EXTRACTED MATERIAL:
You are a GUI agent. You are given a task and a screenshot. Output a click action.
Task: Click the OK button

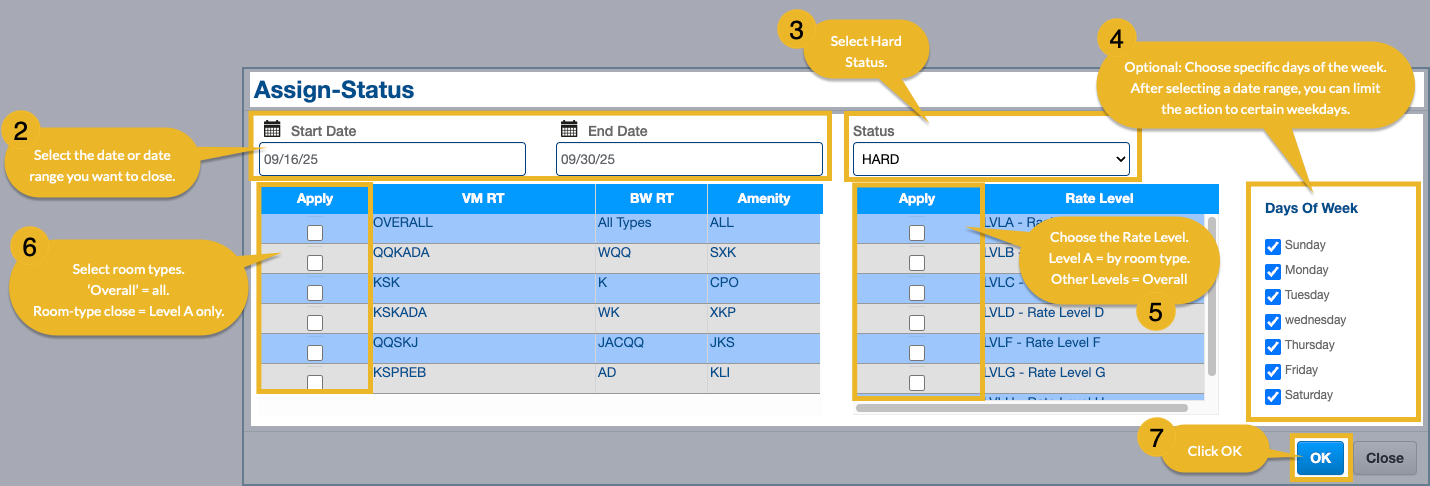pos(1320,458)
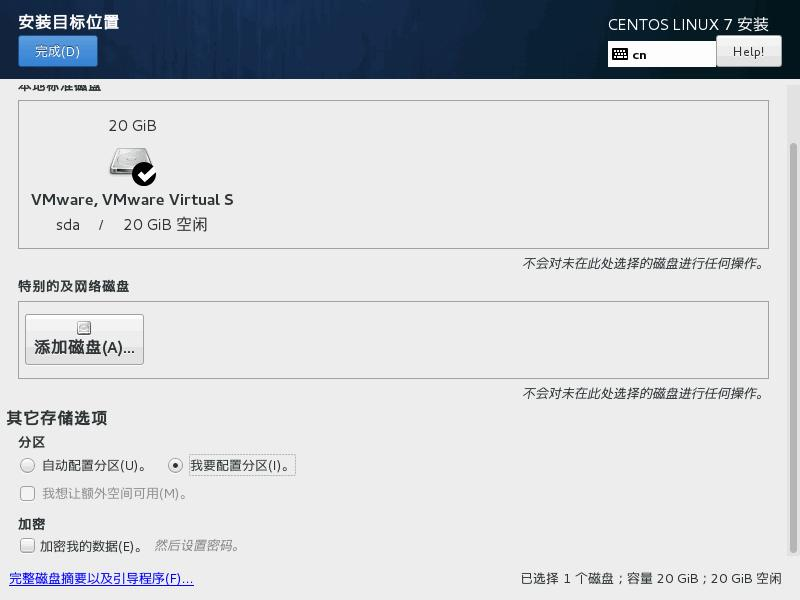The image size is (800, 600).
Task: Click the 自动配置分区(U) label text
Action: pyautogui.click(x=95, y=465)
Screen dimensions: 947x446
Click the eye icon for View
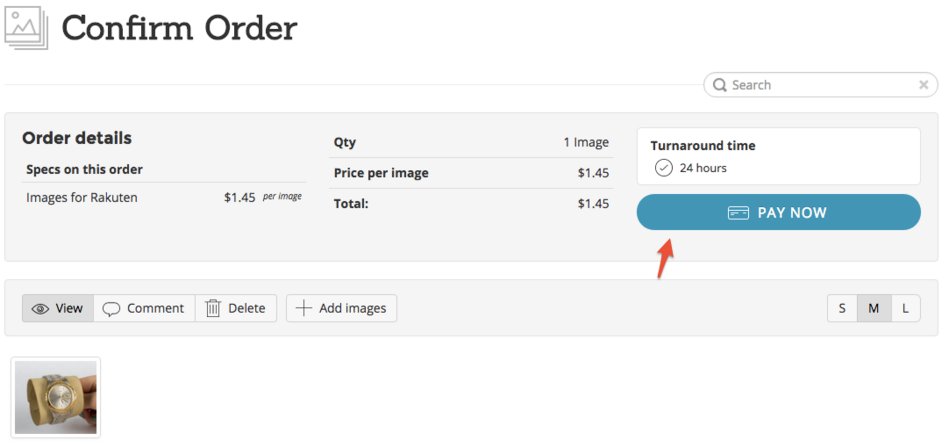(x=41, y=308)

PROMPT:
Could you reproduce all the items above, swapping "OK button" for "Cancel button" and leaving everything else unchanged, but without the pictures?

CORRECT OUTPUT:
You are a GUI agent. You are given a task and a screenshot. Output a click action.
Task: Click the Cancel button

pos(1320,458)
The image size is (800, 600).
Task: Click the 自动配置分区(U) label text
Action: pyautogui.click(x=95, y=465)
Screen dimensions: 947x446
Click the eye icon for View
(x=41, y=308)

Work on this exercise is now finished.